Après plus de six mois de guerre en Ukraine, et six paquets de sanctions, et toujours pas d’effondrement de l’économie russe en vue, le G7 en vient à concevoir l’arme fatale, celle qui est appelée à faire tout le mal souhaitable à la Russie mais sans nuire en rien aux pays engagés contre elle dans une guerre par procuration chaque fois renouvelée. Il fallait y penser, car elle est sophistiquée, tellement subtile ; ce n’est pas à elle que des libéraux convaincus penseraient en premier, ni même d’ailleurs des esprits obtus, ne se recommandant en soi ni pour son orthodoxie ni pour son simplicité. Mais qu’importe, après tout ; à la guerre comme à la guerre. S’il est possible de s’approvisionner en pétrole russe non pas à son prix de marché, qui est cher et comme tel fait rentrer beaucoup d’argent dans les caisses de Poutine, mais à son prix de revient, majoré d’un petit profit, suffisamment attractif cependant pour que les Russes n’arrêtent pas les frais, les pays en guerre non déclarée contre eux auraient tort de s’en priver. Cela s’appelle plafonner les prix du pétrole russe, où qu’il se trouve, où qu’il se vende, quels qu’en soient les acheteurs, qu’ils soient des Occidentaux, des Américains, des Asiatiques, des Africains, qu’ils soient en bons ou en mauvais termes avec Moscou. A tous les Russes seraient obligés de céder leur marchandise à un prix plafonné par le G7.
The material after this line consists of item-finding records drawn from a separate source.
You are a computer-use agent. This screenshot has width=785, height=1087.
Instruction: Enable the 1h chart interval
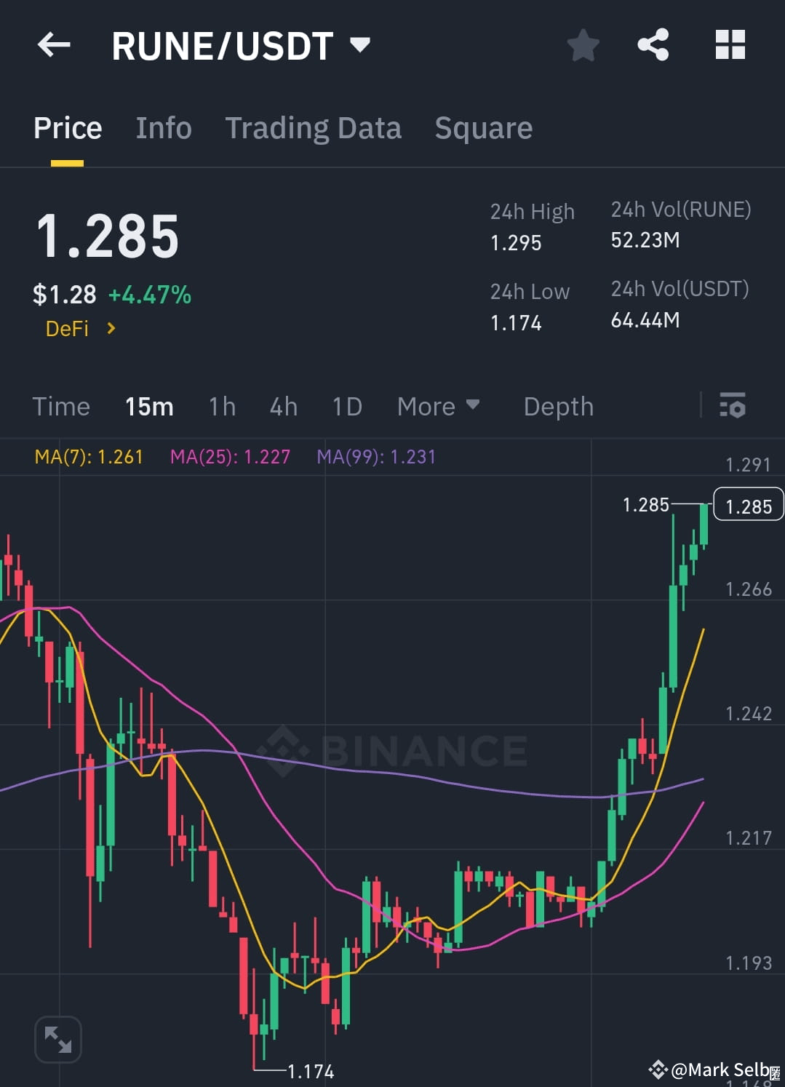(221, 406)
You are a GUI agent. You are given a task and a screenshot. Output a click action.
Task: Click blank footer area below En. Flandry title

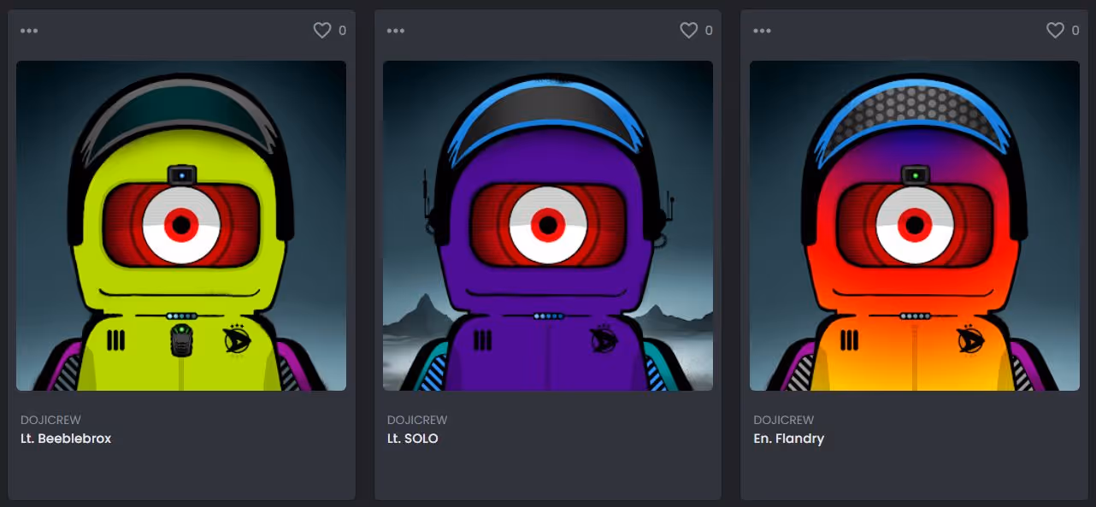pyautogui.click(x=914, y=475)
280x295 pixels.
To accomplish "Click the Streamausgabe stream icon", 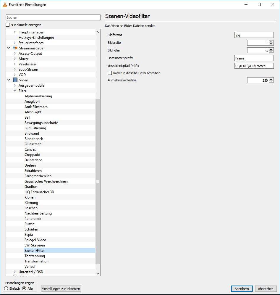I will click(15, 48).
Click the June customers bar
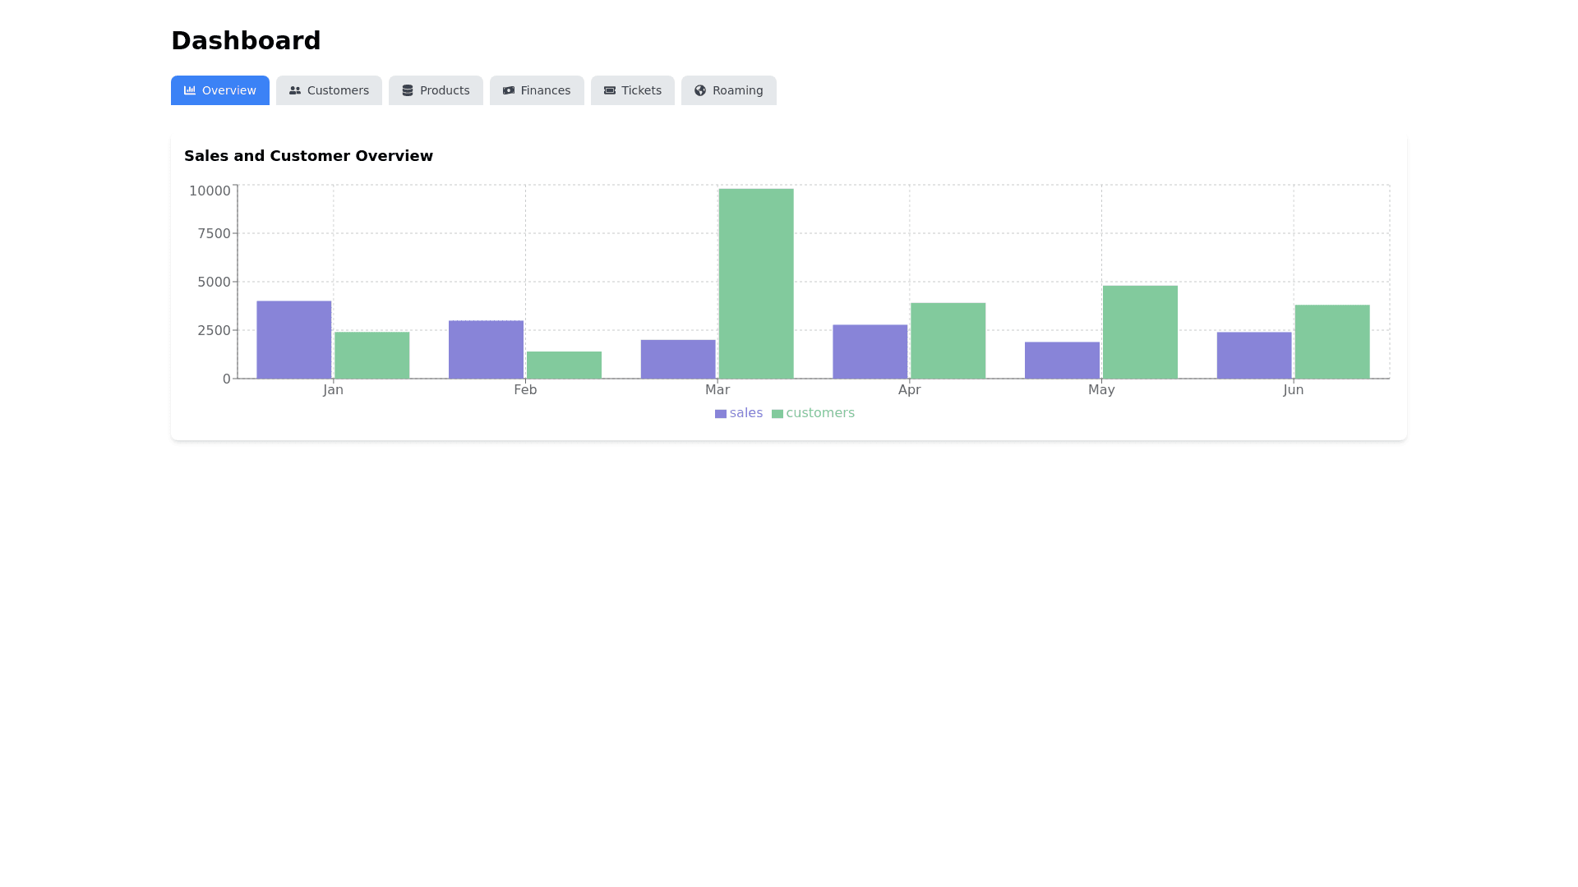This screenshot has height=887, width=1578. (1332, 342)
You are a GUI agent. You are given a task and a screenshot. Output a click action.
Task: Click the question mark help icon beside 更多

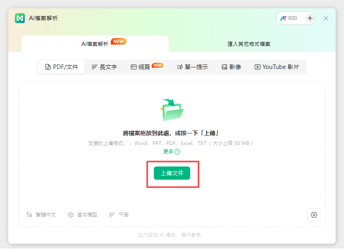tap(177, 152)
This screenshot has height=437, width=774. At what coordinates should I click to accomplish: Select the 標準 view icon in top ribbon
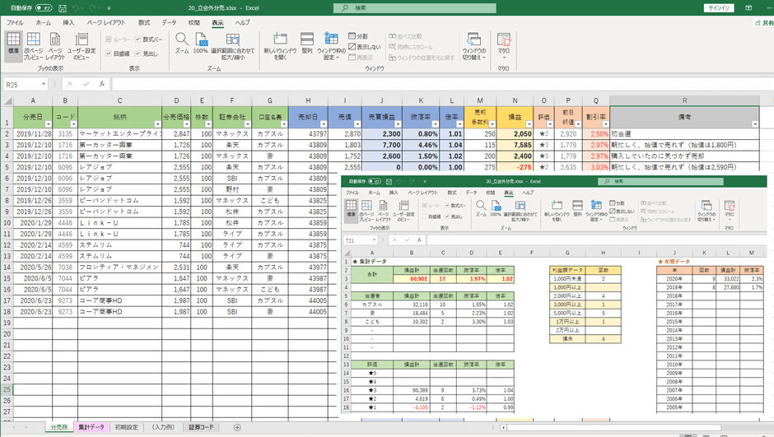coord(13,44)
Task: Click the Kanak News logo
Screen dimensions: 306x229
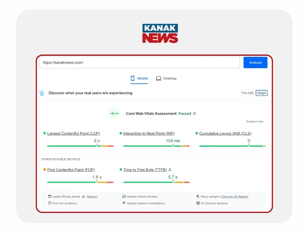Action: (160, 33)
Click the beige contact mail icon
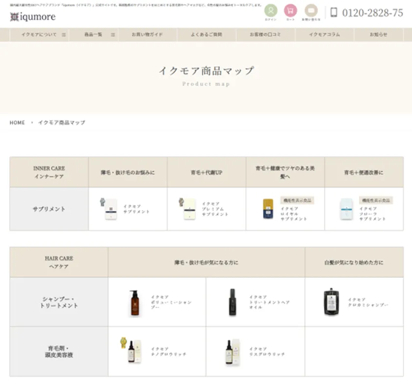 pyautogui.click(x=311, y=11)
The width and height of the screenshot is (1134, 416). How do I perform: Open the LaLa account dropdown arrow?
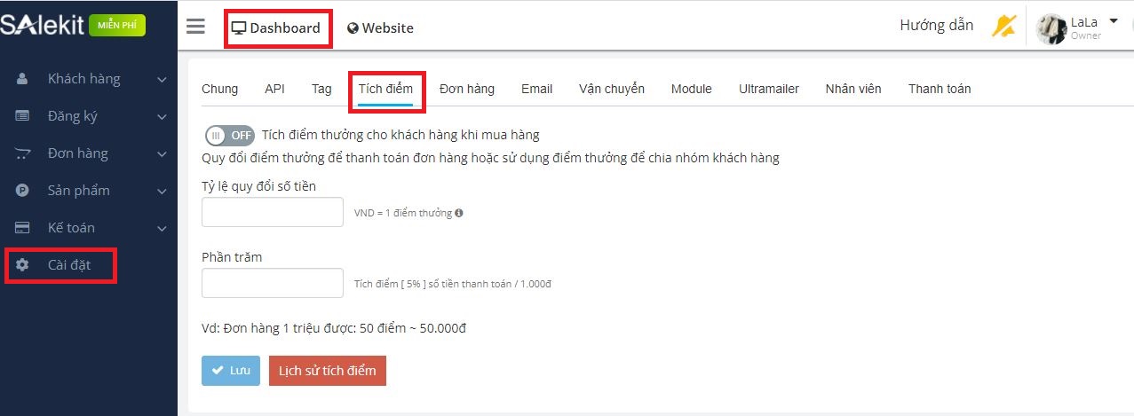(1114, 21)
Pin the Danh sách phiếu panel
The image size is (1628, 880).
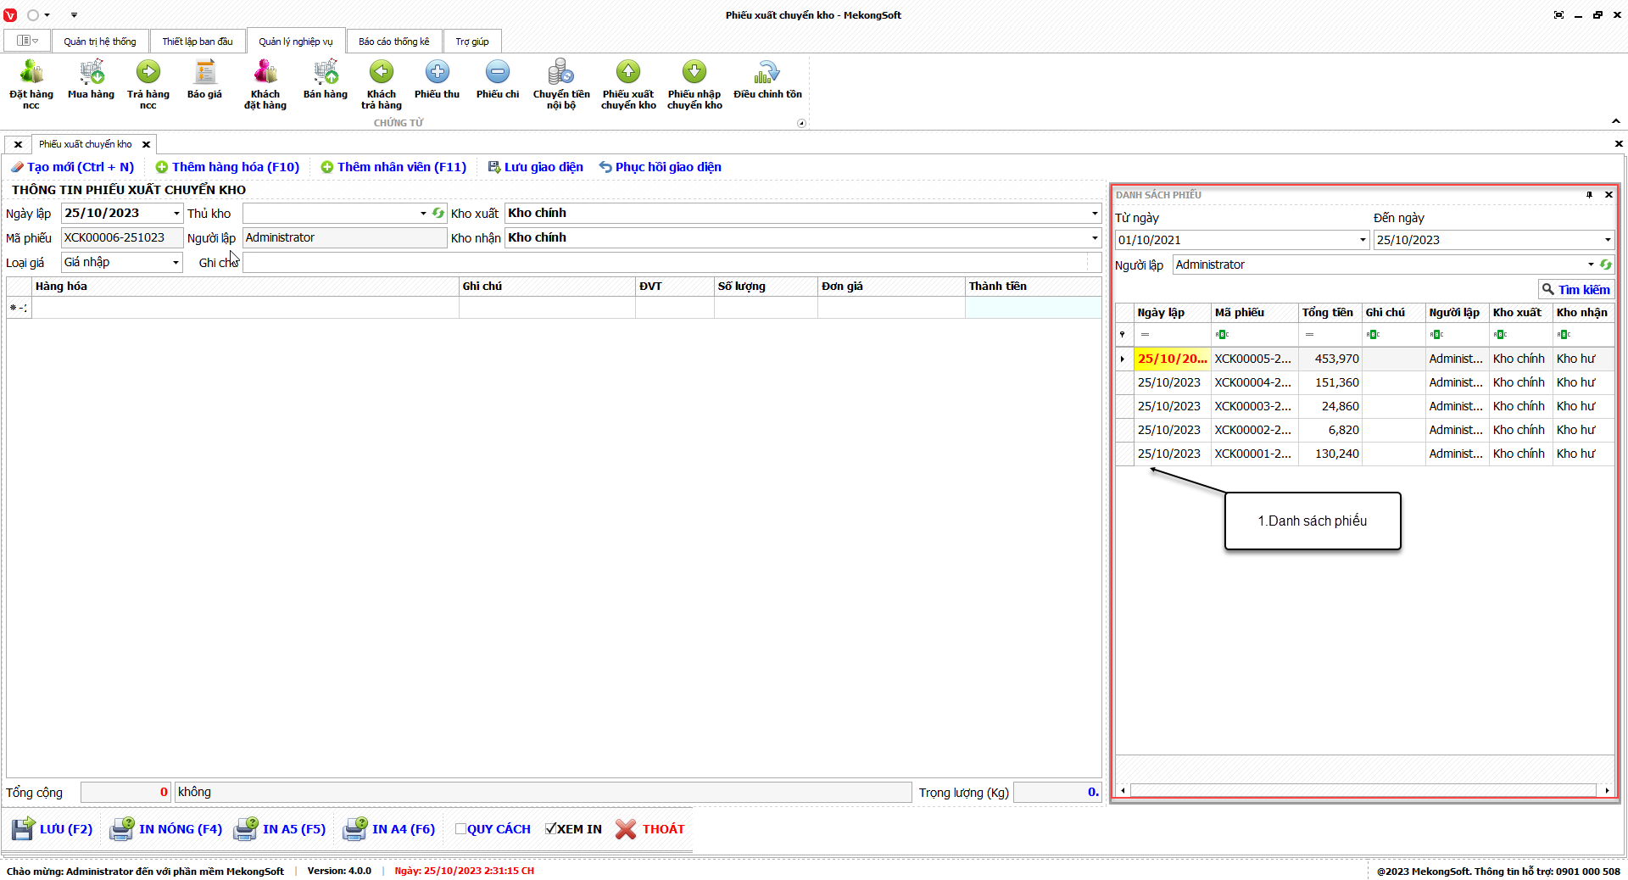tap(1589, 195)
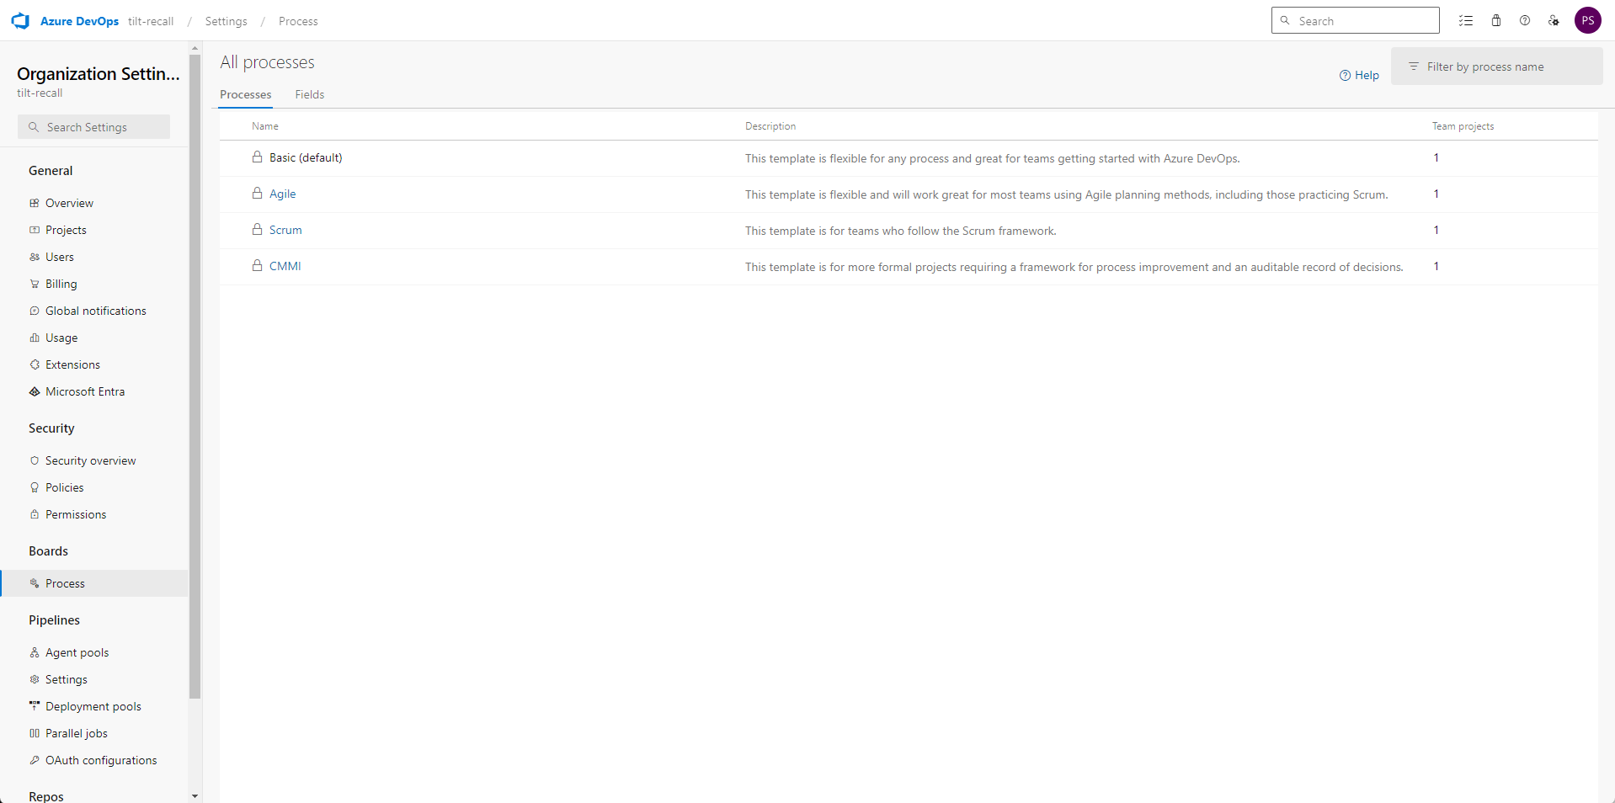This screenshot has height=803, width=1615.
Task: Open the Marketplace shopping bag icon
Action: point(1495,20)
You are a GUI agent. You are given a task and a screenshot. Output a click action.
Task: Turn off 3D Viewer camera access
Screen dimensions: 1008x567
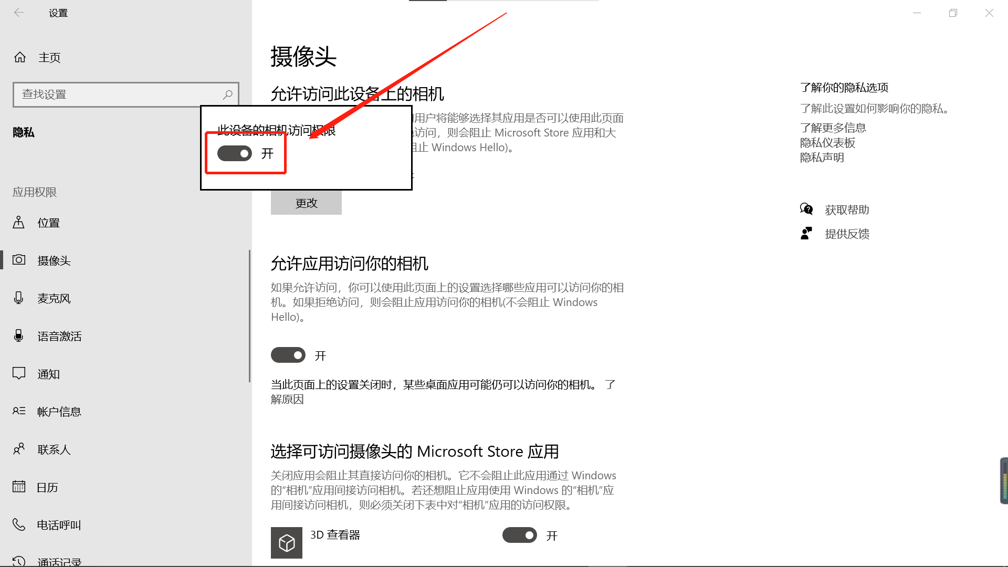(519, 536)
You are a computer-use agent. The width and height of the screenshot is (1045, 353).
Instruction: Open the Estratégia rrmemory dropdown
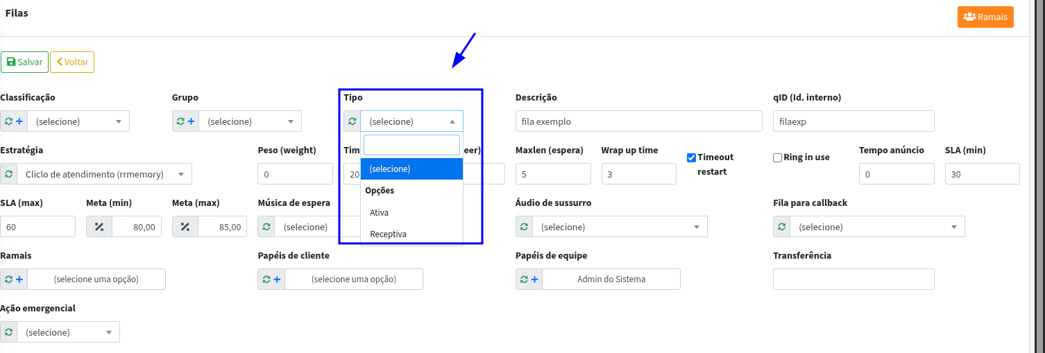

Une mesure faite pour plaire à tout le monde, sauf évidemment aux Russes. Ni les Indiens ni les Chinois, qui ont augmenté leurs achats de pétrole russe depuis le début de la guerre, davantage par intérêt que par amitié, le pétrole russe leur revenant moins cher du fait des sanctions occidentales, ne devraient pas y trouver à redire, puisqu’ils pourraient
l’avoir à un prix plus faible encore. Ce serait comme si les Russes le produisaient non plus pour le profit qu’il donne mais pour les besoins en énergie du reste du monde. C’est du communisme, mais entre clients. Une telle idée n’a pu germer que dans la tête d’un fou s’estimant tout-puissant. Ce sont les Américains qui les premiers l’ont eue. Puis les occidentaux s’en sont emparés, avant de la céder au G7 qui depuis deux jours se dit désireux de la mettre en œuvre. Comment compte-t-il s’y prendre ? En enjoignant aux compagnies, leur appartenant pour la plupart, de ne prendre en charge que les cargaisons achetées à un prix plafonné, qu’eux-mêmes se réservent le droit de fixer le moment venu. Imaginons un client qui entre dans un magasin, qui se choisit un article, et qui décide lui-même du prix auquel l’acquérir, le propriétaire n’ayant quant à lui qu’un seul droit, celui d’acquiescer. Pour amener la Russie à un tel degré d’abaissement, il faut non seulement l’avoir chassée d’Ukraine, mais avoir déjà pris Moscou, ou sur le point de le prendre. Projet d’autant plus étrange que les Européens ont déjà pris la décision de se passer entièrement de pétrole russe dès la fin de cette année. Quant aux Américains, cela est déjà fait depuis quelque temps déjà. Pourquoi songer à quelque chose d’aussi saugrenu que le plafonnement d’un prix alors que l’on n’envisage rien moins que de se passer du produit lui-même ? En fait, il en est de cette sanction imaginaire comme de la contre-offensive ukrainienne, prétendument en cours à Kherson : un délire de toute-puissance. Pas plus que les Ukrainiens n’ont les moyens de reprendre Kherson, le G7 n’a ceux de se procurer le pétrole russe au prix fixé par lui, non pas par le marché.